Sure, over time technology has improved and that’s generally speaking allowed for better standards of living, at least for the people at the right end of that technology. (Not so great if you’re being conquered because someone shows up with guns for example.) So you could look at the past and say it was worse because materially things like food availability and medicine have become better over time.
But key to this was that all of this was a struggle of humans over nature. To the extent things were bad, there were tangible things we could do to improve.
These days, so many of our problems are self-inflicted and technology and economic development mostly makes them worse. Climate change is the obvious big one, but then there’s stuff like:
Weapons have become increasingly destructive and centrally usable. A small number of people can cause a lot more damage than they ever could in the past.

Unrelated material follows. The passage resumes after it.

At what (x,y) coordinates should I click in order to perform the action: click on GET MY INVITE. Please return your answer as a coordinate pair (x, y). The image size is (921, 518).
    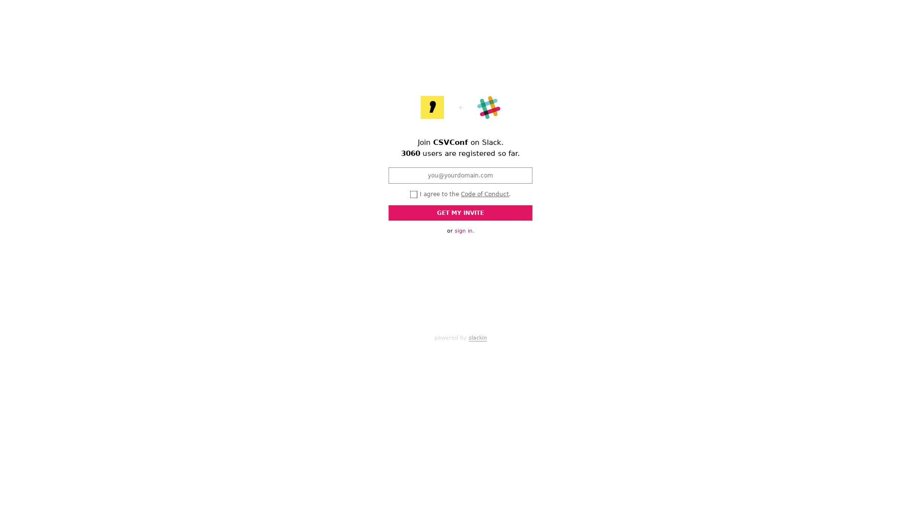
    Looking at the image, I should click on (461, 212).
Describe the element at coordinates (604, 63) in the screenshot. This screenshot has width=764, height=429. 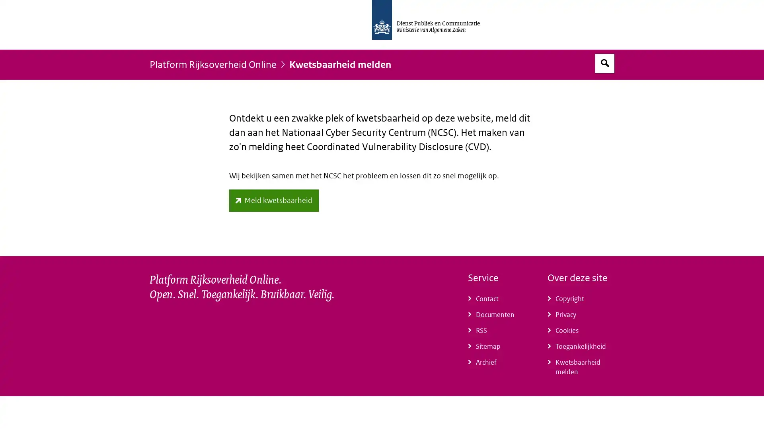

Surveillance technology invades our privacy in a way that’s unprecedented in human history.
Automation, communications, and transportation technology have made workers less and less powerful and therefore more subject to abuse and artificial poverty. This is one of the more messed up things about capitalism. Technology gets better and rather than getting the benefits of that progress, it actually hurts a lot of people.
Advances in science and technology, particularly data science, allow the powerful to hyper-optimize the bad things they were always doing or enables them to do things they’ve wanted to do.
A financialized economy creates economic catastrophes where people go homeless or starve without any actual changes to material conditions. The numbers got screwed up or the investors panicked and now everything sucks for no reason?
More generally, we can produce enough of the necessities of life for everyone, but capitalism ensures that those necessities won’t make it to people. Capitalism depends on scarcity. If you had a house you wouldn’t need to pay a landlord. If you had food you wouldn’t need to pay food companies. If you had both you wouldn’t need to go work and put up with awful conditions. We’ve solved our most fundamental problems and yet because of the interests of the system and those in power, that progress gets held back.
In the past, even if things were rough now, you could maybe look forward to them improving. Now it feels like the walls are closing in. Unless we actively do something about it, things are going to get worse for most people as more and more wealth accumulates in private hands, as we become subject to increasingly powerful forms of control, and as the powerful destroy the environment we need to live.